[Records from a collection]
============

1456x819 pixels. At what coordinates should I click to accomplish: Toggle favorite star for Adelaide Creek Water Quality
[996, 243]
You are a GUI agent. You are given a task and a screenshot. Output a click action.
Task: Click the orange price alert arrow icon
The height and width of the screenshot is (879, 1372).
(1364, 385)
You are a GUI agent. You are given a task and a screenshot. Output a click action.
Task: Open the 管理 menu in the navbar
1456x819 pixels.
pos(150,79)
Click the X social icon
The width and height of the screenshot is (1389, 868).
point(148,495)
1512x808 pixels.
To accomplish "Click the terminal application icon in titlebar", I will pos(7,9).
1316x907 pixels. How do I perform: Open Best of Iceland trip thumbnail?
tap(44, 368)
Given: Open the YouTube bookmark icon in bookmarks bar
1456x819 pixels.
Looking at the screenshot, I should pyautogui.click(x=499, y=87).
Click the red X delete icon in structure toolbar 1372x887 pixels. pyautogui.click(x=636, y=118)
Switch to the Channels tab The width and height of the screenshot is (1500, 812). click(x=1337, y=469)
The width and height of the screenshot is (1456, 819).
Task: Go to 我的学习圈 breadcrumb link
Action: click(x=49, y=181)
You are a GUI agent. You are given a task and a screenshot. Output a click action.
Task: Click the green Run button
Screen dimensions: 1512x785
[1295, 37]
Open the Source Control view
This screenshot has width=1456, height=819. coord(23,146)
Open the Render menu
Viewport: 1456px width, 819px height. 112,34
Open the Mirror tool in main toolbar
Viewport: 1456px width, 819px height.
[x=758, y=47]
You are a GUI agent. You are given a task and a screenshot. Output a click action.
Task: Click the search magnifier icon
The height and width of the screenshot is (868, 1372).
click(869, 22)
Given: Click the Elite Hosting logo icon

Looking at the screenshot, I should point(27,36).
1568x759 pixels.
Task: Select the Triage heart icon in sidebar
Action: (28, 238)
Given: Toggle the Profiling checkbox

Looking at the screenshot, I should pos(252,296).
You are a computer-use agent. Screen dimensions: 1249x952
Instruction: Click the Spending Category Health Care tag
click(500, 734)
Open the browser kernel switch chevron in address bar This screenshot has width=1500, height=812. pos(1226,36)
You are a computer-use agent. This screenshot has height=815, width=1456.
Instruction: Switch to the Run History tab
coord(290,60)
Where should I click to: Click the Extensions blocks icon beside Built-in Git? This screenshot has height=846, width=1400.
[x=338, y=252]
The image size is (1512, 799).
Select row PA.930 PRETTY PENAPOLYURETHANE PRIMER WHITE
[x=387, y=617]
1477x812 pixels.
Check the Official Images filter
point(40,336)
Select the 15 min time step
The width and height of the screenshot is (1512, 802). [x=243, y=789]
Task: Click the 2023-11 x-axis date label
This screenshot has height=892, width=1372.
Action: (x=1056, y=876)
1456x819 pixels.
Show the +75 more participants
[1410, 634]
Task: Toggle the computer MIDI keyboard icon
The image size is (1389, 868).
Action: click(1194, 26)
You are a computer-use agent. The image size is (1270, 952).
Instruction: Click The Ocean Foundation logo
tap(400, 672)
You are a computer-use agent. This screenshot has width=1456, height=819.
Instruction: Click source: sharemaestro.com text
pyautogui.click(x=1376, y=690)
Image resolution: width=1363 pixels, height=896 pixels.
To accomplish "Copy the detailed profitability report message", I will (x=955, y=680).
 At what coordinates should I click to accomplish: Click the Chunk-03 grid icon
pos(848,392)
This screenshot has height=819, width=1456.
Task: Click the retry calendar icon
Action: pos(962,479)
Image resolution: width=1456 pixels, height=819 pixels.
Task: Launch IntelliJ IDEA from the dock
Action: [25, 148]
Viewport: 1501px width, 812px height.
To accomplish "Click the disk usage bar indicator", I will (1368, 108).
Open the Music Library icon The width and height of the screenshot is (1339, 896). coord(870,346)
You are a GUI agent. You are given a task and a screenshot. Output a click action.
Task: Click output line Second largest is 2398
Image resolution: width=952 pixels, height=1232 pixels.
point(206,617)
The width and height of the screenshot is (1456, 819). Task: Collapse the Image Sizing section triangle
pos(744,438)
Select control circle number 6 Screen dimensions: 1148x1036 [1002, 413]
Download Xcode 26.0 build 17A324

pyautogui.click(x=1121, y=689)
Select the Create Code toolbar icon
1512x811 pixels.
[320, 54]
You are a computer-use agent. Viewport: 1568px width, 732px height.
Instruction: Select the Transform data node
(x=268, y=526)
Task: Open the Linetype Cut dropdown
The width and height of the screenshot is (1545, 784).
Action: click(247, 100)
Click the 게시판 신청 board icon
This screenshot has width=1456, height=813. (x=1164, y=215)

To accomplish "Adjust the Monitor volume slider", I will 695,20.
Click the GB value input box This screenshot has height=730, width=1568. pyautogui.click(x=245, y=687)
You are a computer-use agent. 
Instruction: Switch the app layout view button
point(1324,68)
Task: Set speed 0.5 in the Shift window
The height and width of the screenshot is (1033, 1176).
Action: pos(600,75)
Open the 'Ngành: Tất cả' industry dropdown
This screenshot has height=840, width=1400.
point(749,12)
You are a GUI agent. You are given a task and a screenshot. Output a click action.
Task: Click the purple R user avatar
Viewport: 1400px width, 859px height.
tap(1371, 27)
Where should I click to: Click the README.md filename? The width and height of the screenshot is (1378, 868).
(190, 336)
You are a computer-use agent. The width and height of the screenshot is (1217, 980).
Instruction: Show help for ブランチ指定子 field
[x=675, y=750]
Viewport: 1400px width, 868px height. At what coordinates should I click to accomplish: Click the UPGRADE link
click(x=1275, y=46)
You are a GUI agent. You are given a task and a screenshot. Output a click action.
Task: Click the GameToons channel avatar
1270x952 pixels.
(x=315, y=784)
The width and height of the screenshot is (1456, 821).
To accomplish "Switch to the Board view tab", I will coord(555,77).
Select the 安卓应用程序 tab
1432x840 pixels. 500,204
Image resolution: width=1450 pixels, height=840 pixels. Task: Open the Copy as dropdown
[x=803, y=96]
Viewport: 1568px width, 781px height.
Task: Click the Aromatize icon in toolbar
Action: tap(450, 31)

============

Activity - In full and without error, retype the entries above.

Your response -
1456x819 pixels. At what coordinates should I click to accomplish: Toggle favorite star for Adelaide Creek Water Quality
[996, 243]
You are a GUI agent. You are given a task and a screenshot. Output a click action.
Task: Click the orange price alert arrow icon
The height and width of the screenshot is (879, 1372).
(1364, 385)
You are a GUI agent. You are given a task and a screenshot. Output a click action.
Task: Open the 管理 menu in the navbar
1456x819 pixels.
pos(150,79)
Click the X social icon
The width and height of the screenshot is (1389, 868).
point(148,495)
1512x808 pixels.
To accomplish "Click the terminal application icon in titlebar", I will pos(7,9).
1316x907 pixels. How do I perform: Open Best of Iceland trip thumbnail?
tap(44, 368)
Given: Open the YouTube bookmark icon in bookmarks bar
1456x819 pixels.
Looking at the screenshot, I should pyautogui.click(x=499, y=87).
Click the red X delete icon in structure toolbar 1372x887 pixels. pyautogui.click(x=636, y=118)
Switch to the Channels tab The width and height of the screenshot is (1500, 812). click(x=1337, y=469)
The width and height of the screenshot is (1456, 819).
Task: Go to 我的学习圈 breadcrumb link
Action: click(x=49, y=181)
You are a GUI agent. You are given a task and a screenshot. Output a click action.
Task: Click the green Run button
Screen dimensions: 1512x785
[1295, 37]
Open the Source Control view
This screenshot has width=1456, height=819. coord(23,146)
Open the Render menu
Viewport: 1456px width, 819px height. 112,34
Open the Mirror tool in main toolbar
Viewport: 1456px width, 819px height.
[x=758, y=47]
You are a GUI agent. You are given a task and a screenshot. Output a click action.
Task: Click the search magnifier icon
The height and width of the screenshot is (868, 1372).
click(869, 22)
Given: Click the Elite Hosting logo icon

Looking at the screenshot, I should point(27,36).
1568x759 pixels.
Task: Select the Triage heart icon in sidebar
Action: (28, 238)
Given: Toggle the Profiling checkbox

Looking at the screenshot, I should pos(252,296).
You are a computer-use agent. Screen dimensions: 1249x952
Instruction: Click the Spending Category Health Care tag
click(500, 734)
Open the browser kernel switch chevron in address bar This screenshot has width=1500, height=812. pos(1226,36)
You are a computer-use agent. This screenshot has height=815, width=1456.
Instruction: Switch to the Run History tab
coord(290,60)
Where should I click to: Click the Extensions blocks icon beside Built-in Git? This screenshot has height=846, width=1400.
[x=338, y=252]
The image size is (1512, 799).
Select row PA.930 PRETTY PENAPOLYURETHANE PRIMER WHITE
[x=387, y=617]
1477x812 pixels.
Check the Official Images filter
point(40,336)
Select the 15 min time step
The width and height of the screenshot is (1512, 802). [x=243, y=789]
Task: Click the 2023-11 x-axis date label
This screenshot has height=892, width=1372.
Action: (x=1056, y=876)
1456x819 pixels.
Show the +75 more participants
[1410, 634]
Task: Toggle the computer MIDI keyboard icon
The image size is (1389, 868).
Action: click(1194, 26)
You are a computer-use agent. The image size is (1270, 952).
Instruction: Click The Ocean Foundation logo
tap(400, 672)
You are a computer-use agent. This screenshot has width=1456, height=819.
Instruction: Click source: sharemaestro.com text
pyautogui.click(x=1376, y=690)
Image resolution: width=1363 pixels, height=896 pixels.
To accomplish "Copy the detailed profitability report message", I will (x=955, y=680).
 At what coordinates should I click to accomplish: Click the Chunk-03 grid icon
pos(848,392)
This screenshot has height=819, width=1456.
Task: Click the retry calendar icon
Action: pos(962,479)
Image resolution: width=1456 pixels, height=819 pixels.
Task: Launch IntelliJ IDEA from the dock
Action: [25, 148]
Viewport: 1501px width, 812px height.
To accomplish "Click the disk usage bar indicator", I will (1368, 108).
Open the Music Library icon The width and height of the screenshot is (1339, 896). coord(870,346)
You are a GUI agent. You are given a task and a screenshot. Output a click action.
Task: Click output line Second largest is 2398
Image resolution: width=952 pixels, height=1232 pixels.
point(206,617)
The width and height of the screenshot is (1456, 819). Task: Collapse the Image Sizing section triangle
pos(744,438)
Select control circle number 6 Screen dimensions: 1148x1036 [1002, 413]
Download Xcode 26.0 build 17A324

pyautogui.click(x=1121, y=689)
Select the Create Code toolbar icon
1512x811 pixels.
[320, 54]
You are a computer-use agent. Viewport: 1568px width, 732px height.
Instruction: Select the Transform data node
(x=268, y=526)
Task: Open the Linetype Cut dropdown
The width and height of the screenshot is (1545, 784).
Action: click(247, 100)
Click the 게시판 신청 board icon
This screenshot has width=1456, height=813. (x=1164, y=215)

To accomplish "Adjust the Monitor volume slider", I will 695,20.
Click the GB value input box This screenshot has height=730, width=1568. pyautogui.click(x=245, y=687)
You are a computer-use agent. 
Instruction: Switch the app layout view button
point(1324,68)
Task: Set speed 0.5 in the Shift window
The height and width of the screenshot is (1033, 1176).
Action: pos(600,75)
Open the 'Ngành: Tất cả' industry dropdown
This screenshot has height=840, width=1400.
point(749,12)
You are a GUI agent. You are given a task and a screenshot. Output a click action.
Task: Click the purple R user avatar
Viewport: 1400px width, 859px height.
tap(1371, 27)
Where should I click to: Click the README.md filename? The width and height of the screenshot is (1378, 868).
(190, 336)
You are a computer-use agent. The width and height of the screenshot is (1217, 980).
Instruction: Show help for ブランチ指定子 field
[x=675, y=750]
Viewport: 1400px width, 868px height. At what coordinates should I click to accomplish: Click the UPGRADE link
click(x=1275, y=46)
You are a GUI agent. You are given a task and a screenshot. Output a click action.
Task: Click the GameToons channel avatar
1270x952 pixels.
(x=315, y=784)
The width and height of the screenshot is (1456, 821).
To accomplish "Switch to the Board view tab", I will coord(555,77).
Select the 安卓应用程序 tab
1432x840 pixels. 500,204
Image resolution: width=1450 pixels, height=840 pixels. Task: Open the Copy as dropdown
[x=803, y=96]
Viewport: 1568px width, 781px height.
Task: Click the Aromatize icon in toolbar
Action: tap(450, 31)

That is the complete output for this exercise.